Can your class predict your lifetime income?

What you earn in a given year says more about how your lifetime income will develop than your social class does. This is the finding of a new study from the Swedish Institute for Social Research (SOFI) at Stockholm University published in the journal European Sociological Review.

Two construction workers taking a break
Workers often earn well early in their careers but are at higher risk of unemployment later in life, which affects lifetime earnings. Photo: Sandnes1970
 

Sociological research often assumes that a person's social class (based on occupation) is a good predictor of their lifetime earnings. Now, researchers from the Swedish Institute for Social Research (SOFI) at Stockholm University have studied various factors that influence people's lifetime earnings, and the results suggest that class position is not the best predictor.

"What we can see is that a person's annual earned income generally has a much stronger relationship with lifetime earnings compared to their class in at the same year. And this is true for both women and men", said Erik Bihagen, Professor of Sociology at SOFI at Stockholm University and one of the authors of the study.

Erik Bihagen, professor at the Swedish Institute for Social Research (SOFI)

The researchers uses information in the administrative register on earned income over a lifetime, which many previous studies are unable to do. The results show that class has a slightly stronger relationship with lifetime earnings for those at the beginning of their career and for those at the end of their career, but overall the relationship is rather weak.

"For example, a person in an occupation requiring higher education, what in class terms might be termed as service-class, is expected to have a good earnings performance. A person who instead has a working-class job may earn relatively well at a young age compared to other young people, but is expected to have poorer earnings and higher unemployment risks. If such assumptions were generally true, class affiliation at a specific year, and especially at the beginning of a career, should have a much stronger relationship with lifetime earnings than earnings in the same year. Our study shows that this does not seem to be the case", said Erik Bihagen.

The study shows that only during a short period of working life is class a better measure of lifetime earnings than annual earnings: at the beginning, up to about age 28, and at the end, after about age 60, of working life. For most of the working life, annual income is significantly better as an indicator, according to the study

Roujman Shahbazian, researcher in sociology at the Swedish Institute for Social Research (SOFI)

"As we see it, these results contradict the view that class captures lifetime earnings well. Admittedly, class is a slightly better indicator for women than men, but the overall result: that class is a worse indicator than annual earnings persists", said Roujman Shahbazian, a researcher at Munich's Ludwig Maximilian University and SOFI and co-author of the study.

- _To be done_:
Rewrite the stretch of the article on class and lifetime income from "Can your class" through "the best predictor.", swapping "lifetime earnings" for "career earnings".

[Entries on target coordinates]

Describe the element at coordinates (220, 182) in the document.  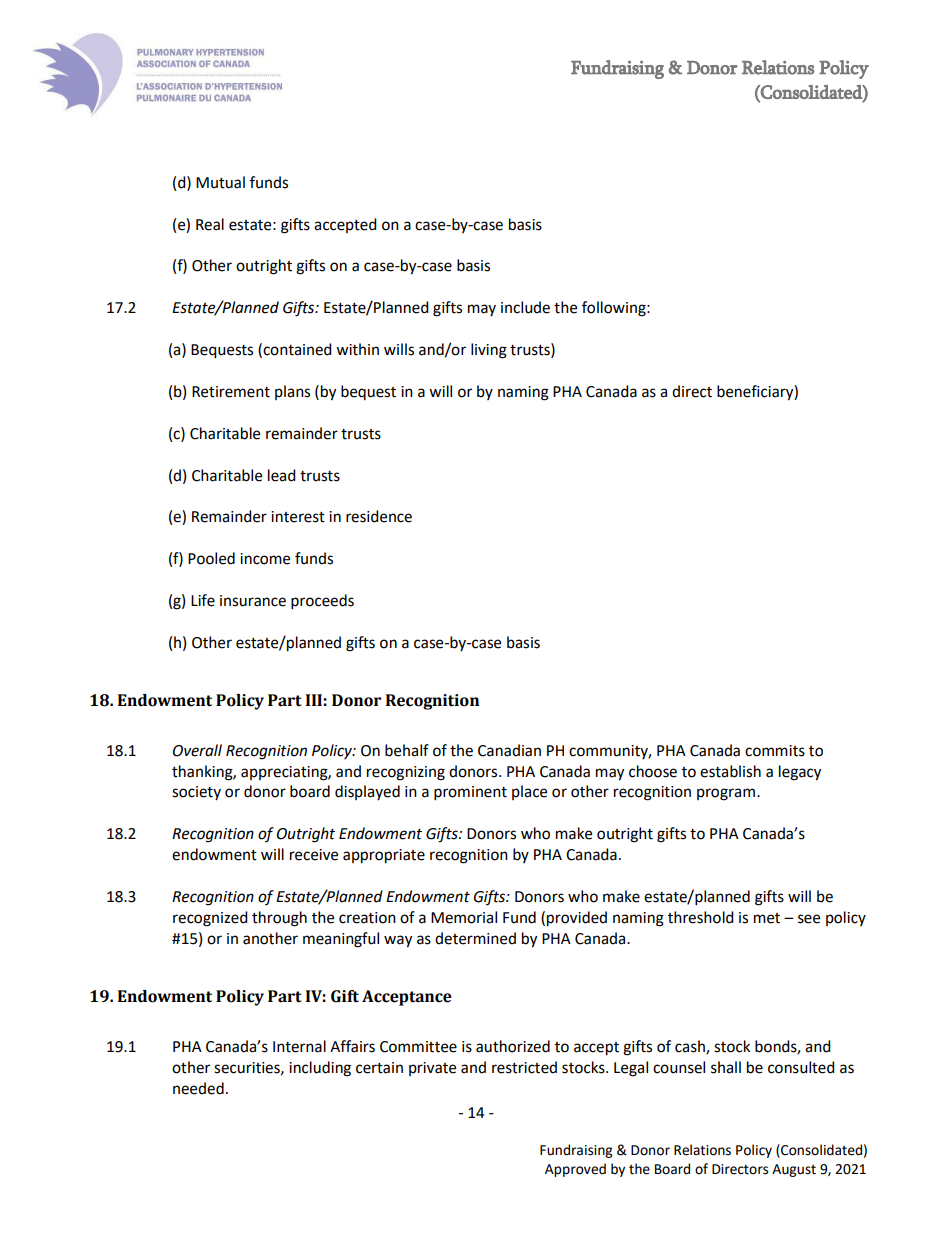
I see `Mutual` at that location.
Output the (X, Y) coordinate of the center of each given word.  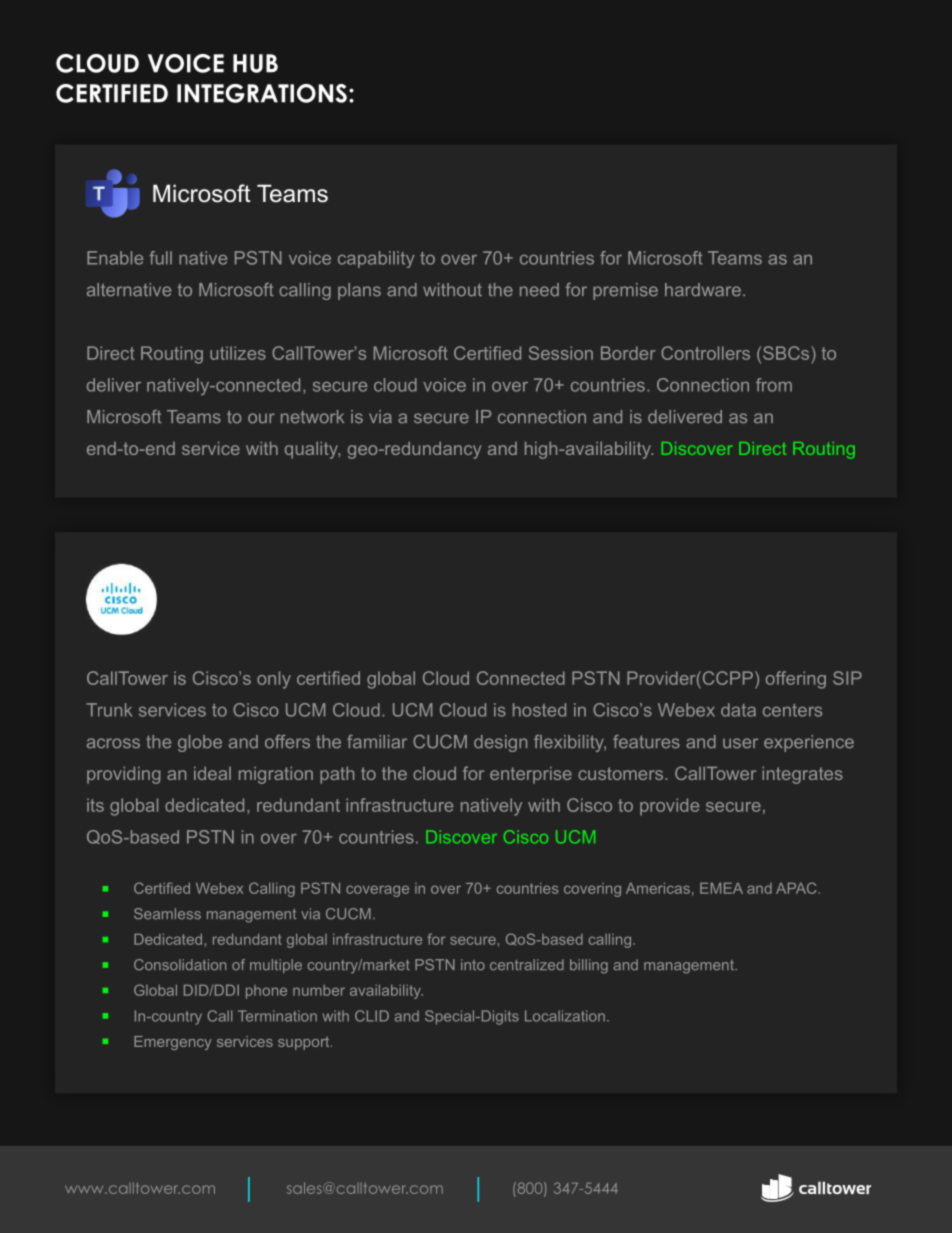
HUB (255, 63)
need (539, 290)
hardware (703, 290)
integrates (802, 775)
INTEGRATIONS (262, 93)
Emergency (173, 1043)
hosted (539, 710)
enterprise (531, 775)
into (473, 965)
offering (796, 680)
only (274, 680)
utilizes (238, 353)
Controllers (705, 353)
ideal (212, 773)
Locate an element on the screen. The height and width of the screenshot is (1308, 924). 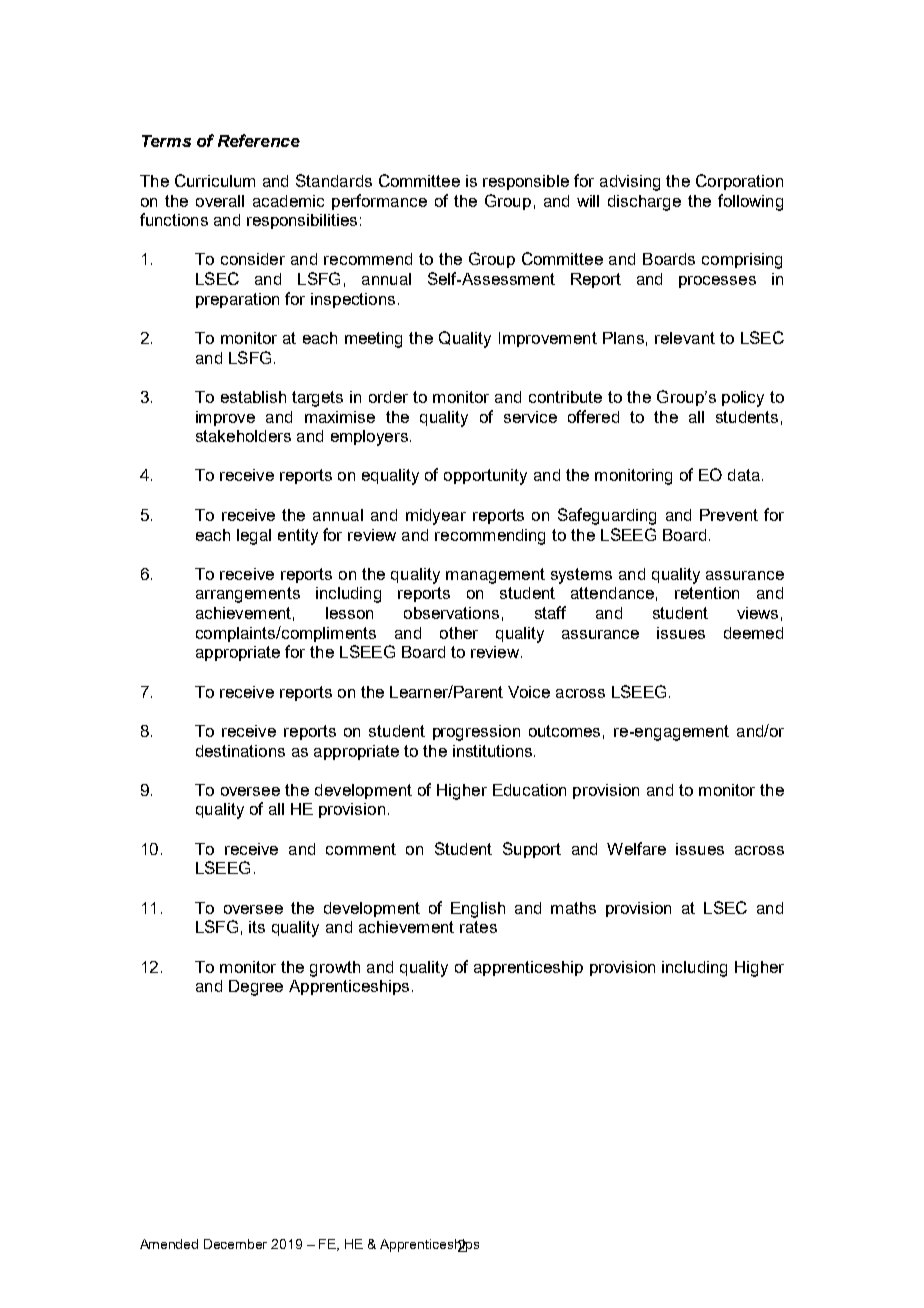
English is located at coordinates (478, 910).
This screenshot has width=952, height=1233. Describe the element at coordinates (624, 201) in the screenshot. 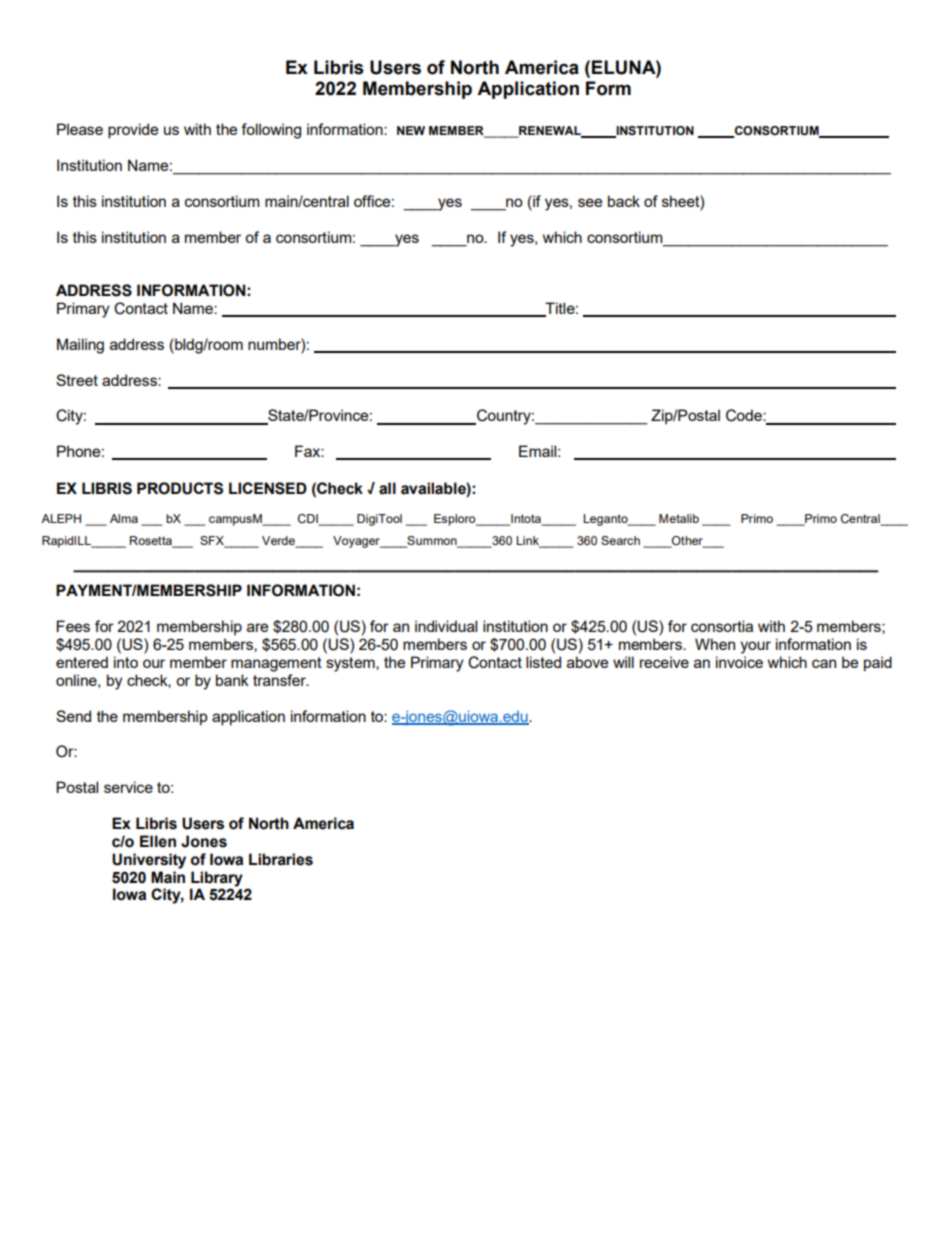

I see `back` at that location.
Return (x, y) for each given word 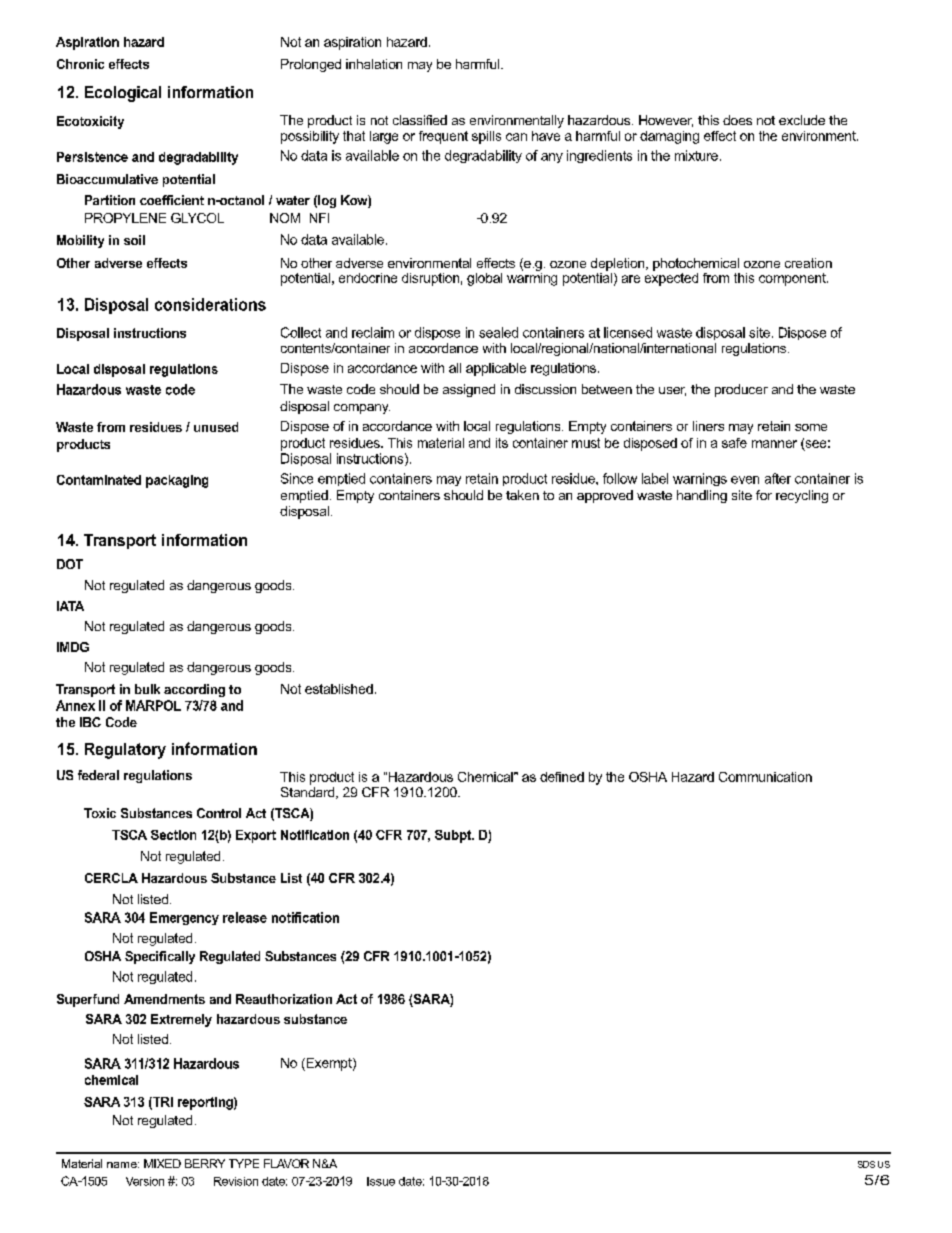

- _The completed task_:
Can your class predict your lifetime income?

What you earn in a given year says more about how your lifetime income will develop than your social class does. This is the finding of a new study from the Swedish Institute for Social Research (SOFI) at Stockholm University published in the journal European Sociological Review.

Two construction workers taking a break
Workers often earn well early in their careers but are at higher risk of unemployment later in life, which affects career earnings. Photo: Sandnes1970
 

Sociological research often assumes that a person's social class (based on occupation) is a good predictor of their career earnings. Now, researchers from the Swedish Institute for Social Research (SOFI) at Stockholm University have studied various factors that influence people's career earnings, and the results suggest that class position is not the best predictor.